E.3        Computational Considerations
We code the MPEC problem in MATLAB using the code from Dube et al (2011) as
a starting point. Rather than code analytical first-order and second-order derivatives
for the MPEC problem, we use the automatic differentiation capabilities in TOMLAB’s
TomSym package (included in the Base module). This enables us to experiment with
different model specifications and instruments by only modifying the objective function
and the constraints, and leaving TomSym to recompute the derivatives. Automatic dif-
ferentiation can be memory intensive, especially for second-order derivatives, but our
problem size and our choice of the SNOPT and MINOS solvers available from TOM-
LAB makes it efficient and easy. SNOPT and MINOS require only analytic first order
derivatives (which were computed by TomSym in our case). In contrast, Dube et al
(2012) supply second-order derivatives to the KNITRO solver and use the Interior/Direct
algorithm.

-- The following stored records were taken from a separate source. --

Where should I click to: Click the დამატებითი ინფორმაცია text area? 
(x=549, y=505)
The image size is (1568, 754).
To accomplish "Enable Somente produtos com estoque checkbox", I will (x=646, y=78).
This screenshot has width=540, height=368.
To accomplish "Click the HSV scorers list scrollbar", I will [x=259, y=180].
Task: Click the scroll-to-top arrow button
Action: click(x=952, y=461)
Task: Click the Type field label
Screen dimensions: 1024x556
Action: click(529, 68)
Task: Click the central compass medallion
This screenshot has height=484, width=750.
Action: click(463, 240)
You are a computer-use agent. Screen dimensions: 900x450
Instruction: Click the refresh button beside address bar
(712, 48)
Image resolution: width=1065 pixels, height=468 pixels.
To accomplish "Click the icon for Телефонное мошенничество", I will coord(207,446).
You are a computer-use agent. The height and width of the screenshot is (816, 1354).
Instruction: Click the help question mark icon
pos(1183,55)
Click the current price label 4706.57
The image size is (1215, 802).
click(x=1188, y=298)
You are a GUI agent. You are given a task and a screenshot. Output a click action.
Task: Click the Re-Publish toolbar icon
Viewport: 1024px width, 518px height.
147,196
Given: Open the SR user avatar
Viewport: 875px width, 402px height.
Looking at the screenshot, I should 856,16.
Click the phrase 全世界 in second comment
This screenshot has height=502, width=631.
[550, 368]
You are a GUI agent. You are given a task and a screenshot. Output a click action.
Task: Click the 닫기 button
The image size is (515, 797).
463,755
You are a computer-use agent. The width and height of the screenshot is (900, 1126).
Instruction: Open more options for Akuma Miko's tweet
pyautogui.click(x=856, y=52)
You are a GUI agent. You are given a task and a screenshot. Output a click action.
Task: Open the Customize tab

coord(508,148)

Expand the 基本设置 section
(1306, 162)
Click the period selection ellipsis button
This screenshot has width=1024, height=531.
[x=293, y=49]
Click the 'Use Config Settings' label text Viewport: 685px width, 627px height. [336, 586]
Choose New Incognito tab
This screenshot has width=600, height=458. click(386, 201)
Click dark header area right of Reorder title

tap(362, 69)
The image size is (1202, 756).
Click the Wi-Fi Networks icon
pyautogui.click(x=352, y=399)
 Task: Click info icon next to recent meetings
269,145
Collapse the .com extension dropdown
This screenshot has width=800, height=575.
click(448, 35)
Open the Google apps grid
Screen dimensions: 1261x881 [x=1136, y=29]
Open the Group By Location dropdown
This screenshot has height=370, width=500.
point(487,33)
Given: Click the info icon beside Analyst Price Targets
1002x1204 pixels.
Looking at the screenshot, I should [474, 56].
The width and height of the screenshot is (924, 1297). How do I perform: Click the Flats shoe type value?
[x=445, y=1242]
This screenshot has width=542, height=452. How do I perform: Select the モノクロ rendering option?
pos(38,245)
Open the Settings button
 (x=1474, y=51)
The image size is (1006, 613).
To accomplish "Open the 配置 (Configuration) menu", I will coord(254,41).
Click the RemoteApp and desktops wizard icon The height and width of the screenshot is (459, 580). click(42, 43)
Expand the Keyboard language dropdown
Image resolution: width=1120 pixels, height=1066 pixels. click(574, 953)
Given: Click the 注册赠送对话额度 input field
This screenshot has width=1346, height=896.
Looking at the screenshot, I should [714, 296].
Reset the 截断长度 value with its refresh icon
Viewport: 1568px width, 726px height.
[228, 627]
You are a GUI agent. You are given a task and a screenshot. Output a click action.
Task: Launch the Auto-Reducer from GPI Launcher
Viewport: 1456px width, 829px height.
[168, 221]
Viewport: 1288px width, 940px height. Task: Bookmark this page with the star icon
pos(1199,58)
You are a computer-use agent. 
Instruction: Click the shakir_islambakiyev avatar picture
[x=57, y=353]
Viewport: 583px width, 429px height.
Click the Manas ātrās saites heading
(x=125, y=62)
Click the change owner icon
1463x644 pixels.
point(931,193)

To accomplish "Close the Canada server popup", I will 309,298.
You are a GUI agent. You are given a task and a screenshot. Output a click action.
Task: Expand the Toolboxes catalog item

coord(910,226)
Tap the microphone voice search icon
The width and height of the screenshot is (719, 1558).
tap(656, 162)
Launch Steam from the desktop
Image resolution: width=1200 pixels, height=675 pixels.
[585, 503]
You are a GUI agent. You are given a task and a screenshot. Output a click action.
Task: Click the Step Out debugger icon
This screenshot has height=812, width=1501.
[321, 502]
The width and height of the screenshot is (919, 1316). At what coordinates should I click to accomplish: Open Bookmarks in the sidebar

Avoiding the provision of analytical first- or second-order derivatives greatly
facilitates our use of MPEC.
      We use both the SNOPT and MINOS solvers in the following manner: we run a
few hundred major iterations of SNOPT to establish the basis variables (the variables of
interest for the optimization problem) and to approach a local minimum, and then hand
over the problem to MINOS in a “warm-start” fashion to converge to the local optimum.
This combination allows us to exploit the virtues of each solver and solve the problem
in the most efficient way. Broadly speaking, SNOPT is better suited for a large numbers
of unknowns, but makes progress only by changing its limited-memory approximation
of the full Hessian of the Lagrangian between major iterations. Once it gets to the point
at which it no longer updates the Hessian approximation, it stops making progress. In
contrast, MINOS works with the exact Lagrangian and can also make many updates to a
full quasi-Newton approximation of the reduced Lagrangian. Hence, MINOS can make
progress even when SNOPT cannot provided the size of the problem is not too large. At
the same time, MINOS only works well if started sufficiently close to a local minimum.
Hence, SNOPT starts the problem with the full set of unknowns, quickly solves for ∆ξ
and establishes θ d as the basis variables. After having reduced the size of the problem,
it hands the optimization problem over to MINOS.
      This approach proved fast and accurate, allowing us to obtain results with 5 or 6
decimal digits of precision.40 For our preferred specification, SNOPT-MINOS takes
  40 The precision is determined by a combination of the algorithm’s optimality tolerance, the condition
number of the Jacobian at the optimum, and the size of the dual variables. We use an optimality tolerance
of 1e-6 and re-scale the problem as needed to ensure that the dual variables had order unity. The output
logs report the Jacobian’s condition number, and these are checked. SNOPT and MINOS work best if
the objective function gradients, the Jacobian of the constraints, and the dual variables are of order unity.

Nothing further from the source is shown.